NINTH: Meetings of stockholders may be held within or without the State of Ohio. The books of the Corporation may be kept (subject to any provision contained in the statutes) outside the State of Ohio at such place or places as may be designated from time to time by the Board of Directors or in the
Regulations of the Corporation. Elections of directors need not be by written ballot unless the Regulations of the Corporation shall so provide.
TENTH: The Corporation reserves the right to amend, alter, change or repeal any provision contained in these Articles of Incorporation, in the manner now or hereafter prescribed by statute, and all rights conferred upon shareholders herein are granted subject to this reservation. Notwithstanding the foregoing, this Article and Articles SIXTH and EIGHTH of the Corporation’ s Articles of Incorporation may be altered, amended or repealed only if seventy-five (75) percent of the outstanding stock of each class entitled to vote thereon as a class have been voted in favor of such action.
ELEVENTH: Each person who is or was a director or officer of the Corporation shall be indemnified by the Corporation to the full extent permitted by the General Corporation Law of the State of Ohio against any liability, cost or expense incurred by him in his capacity as a director or officer or arising out of his status as a director or officer.
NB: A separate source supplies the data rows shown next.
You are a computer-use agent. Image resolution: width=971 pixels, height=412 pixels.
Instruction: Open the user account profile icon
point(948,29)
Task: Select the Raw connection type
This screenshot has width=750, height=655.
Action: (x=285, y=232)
The Corporation may, but shall not be obligated to, maintain insurance, at its expense, to protect itself and any such person against any such liability, cost or expense. The indemnification authorized by this Article ELEVENTH shall not be exclusive of, and shall be in addition to, any other rights granted to a person seeking indemnification or advancement of expenses under any statute, the Regulations or any agreement, vote of shareholders or disinterested directors or otherwise, both as to action in his official capacity and as to action in another capacity while holding such office.
TWELFTH: No action required to be taken or which may be taken at any annual or special meeting of shareholders of the Corporation may be taken without a meeting, and the power of shareholders to consent in writing, without a meeting, to the taking of any action, including (without limitation) the power of shareholders to adopt or amend the Regulations by written consent, is hereby specifically denied.
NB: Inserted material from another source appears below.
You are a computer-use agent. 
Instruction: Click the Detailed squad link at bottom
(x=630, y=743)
Special meetings of the shareholders of the Corporation may be called only by the Board of Directors or the Chief Executive Officer of the Corporation or by persons who hold fifty (50) percent of all shares of the Corporation outstanding and entitled to vote at such special meeting.
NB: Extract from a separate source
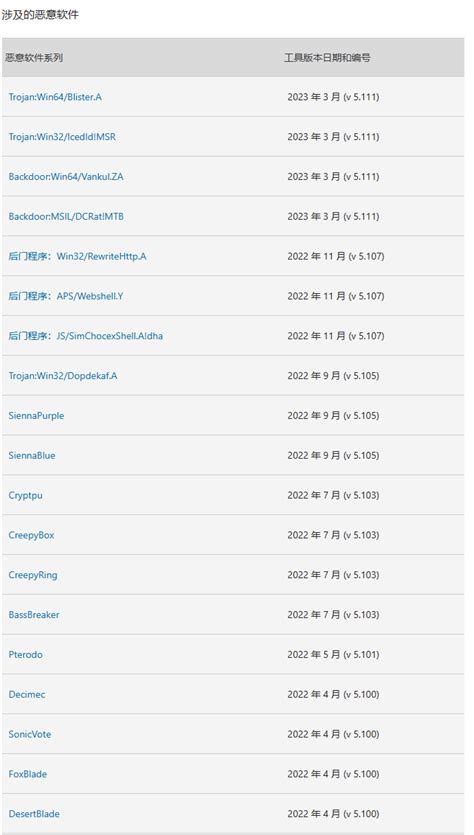
Task: Open the Pterodo malware link
Action: coord(26,654)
No holder of shares of any class of the Corporation shall have the right to cumulate his voting power in the election of the Board of Directors and the right to cumulative voting described in Ohio Revised Code §170l.55 is hereby specifically denied to the holders of shares of any class of the Corporation.
THIRTEENTH: At each meeting of shareholders at which directors are to be elected, a candidate for director shall be elected only if the votes “for” the candidate exceed the votes “against” the candidate. Abstentions and broker nonvotes shall not be counted as votes “for” or “against” a candidate. Notwithstanding the foregoing, if the Board of Directors determines that the number of candidates exceeds the number of Directors to be elected, then in that election the candidates receiving the greatest number of votes shall be elected.